- **Treść zadania**: Ile złotych trafia do budżetu państwa w proponowanym systemie, gdy koszt pracodawcy wynosi 5000 złotych, według tekstu źródłowego?

Podatkowa rewolucja – tak o proponowanych zmianach systemu podatkowego opowiada jeden z współtwórców projektu, szef Związku Przedsiębiorców i Pracodawców, Cezary Kaźmierczak. W jej wyniku nasze zarobki mają wzrosnąć o 25-30 proc. Na zmianach zyskać mają też pracodawcy, a i państwowa kasa nie zostanie zbytnio uszczuplona. Ucierpią co najwyżej ci, którzy państwo oszukiwali. Dziś po południu mamy poznać szczegóły forsowanego przez sejmowy Parlamentarny Zespół na rzecz Wspierania Przedsiębiorczości i Patriotyzmu Ekonomicznego projektu.
Z perspektywy prostego robotnika chciałem zapytać: zarabiam średnią krajową, jakoś tak w okolicach 3500 złotych. Ile będę zarabiać, jak wasz projekt wejdzie w życie?
Proszę wybaczyć, nie wyliczę od ręki. Podam inne wyliczenie, ale z zachowanymi proporcjami: jeżeli dostawałby pan „na rękę” 3000 złotych, to koszt pracodawcy wynosiłby 5000 złotych w formie rozmaitych obciążeń, funkcjonujących w obecnym systemie. W proponowanym przez nas systemie wyliczenie wygląda następująco: koszt pracodawcy to wciąż 5000 złotych, ale do budżetu państwa trafia – zamiast dotychczasowych 2000 złotych – 1350 złotych. Zarabia pan 3650 złotych.
To jakieś 22 proc. podwyżki. Gdzie te 25-30 procent, które obiecywał poseł Adam Abramowicz?
Poseł liczył na podstawie danych z ubiegłego roku, natomiast w tej chwili przeliczyliśmy to według najświeższych danych. Proszę podkreślić: po raz pierwszy w historii rząd podzielił się aktualnymi danymi. To kopernikański przewrót, biorąc pod uwagę dotychczasowe praktyki.
Aktualnymi danymi dotyczącymi?...
Wszystkiego, czego chcieliśmy. Od ZUS po ministerstwo finansów.
Aktualnymi, czyli z ostatnich miesięcy?
Z poprzedniego roku. Wcześniej musieliśmy robić wszystkie obliczenia na starych danych i domniemaniach. A teraz „dobra zmiana” się odważyła i dała aktualne dane.
No dobrze. Wyliczyliście zatem, że danina dla państwa maleje o jedną trzecią. Kosztem składek dla ZUS, podatków?...

- **Materiał**:
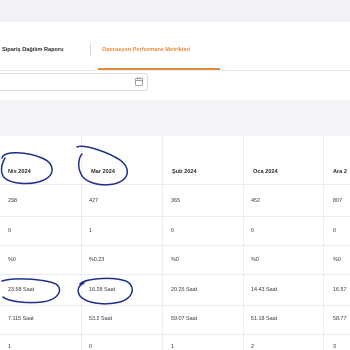  I want to click on column-header: Nis 2024, so click(20, 172).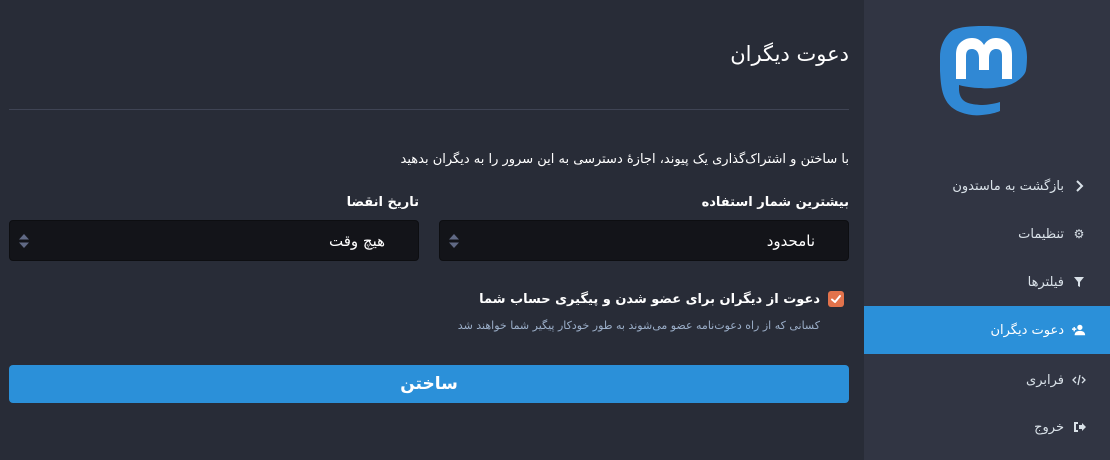 This screenshot has width=1110, height=460. I want to click on checkmark-icon, so click(836, 299).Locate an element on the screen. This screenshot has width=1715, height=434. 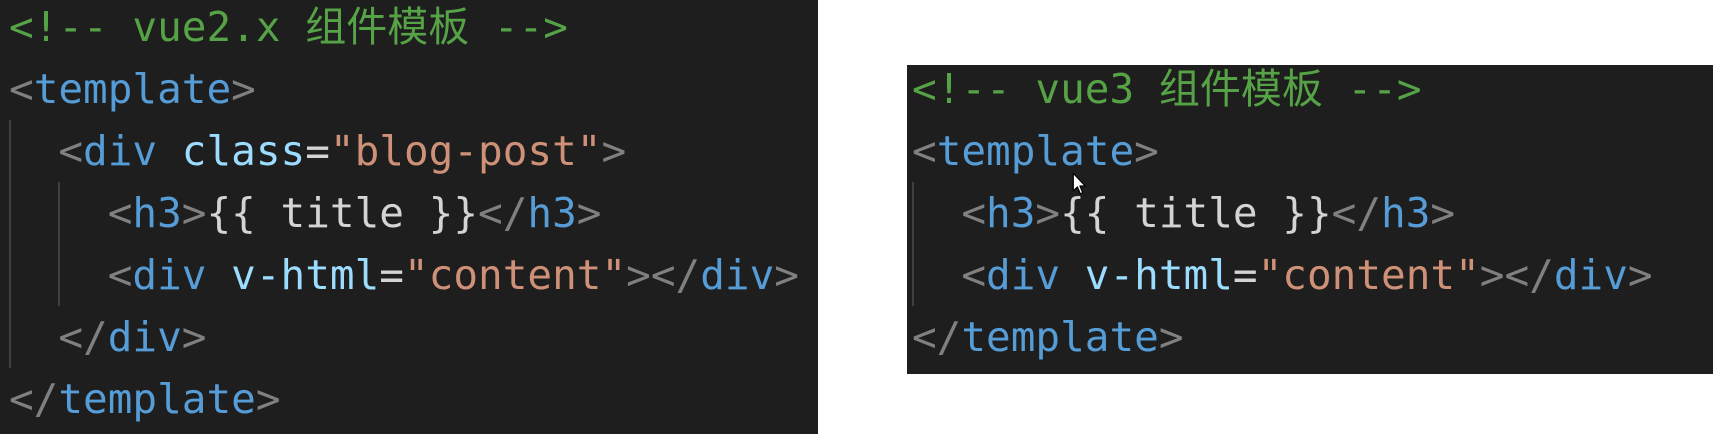
code-line-comment: <!-- vue2.x 组件模板 --> is located at coordinates (404, 29).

- **Pole odpowiedzi**: 1350 złotych.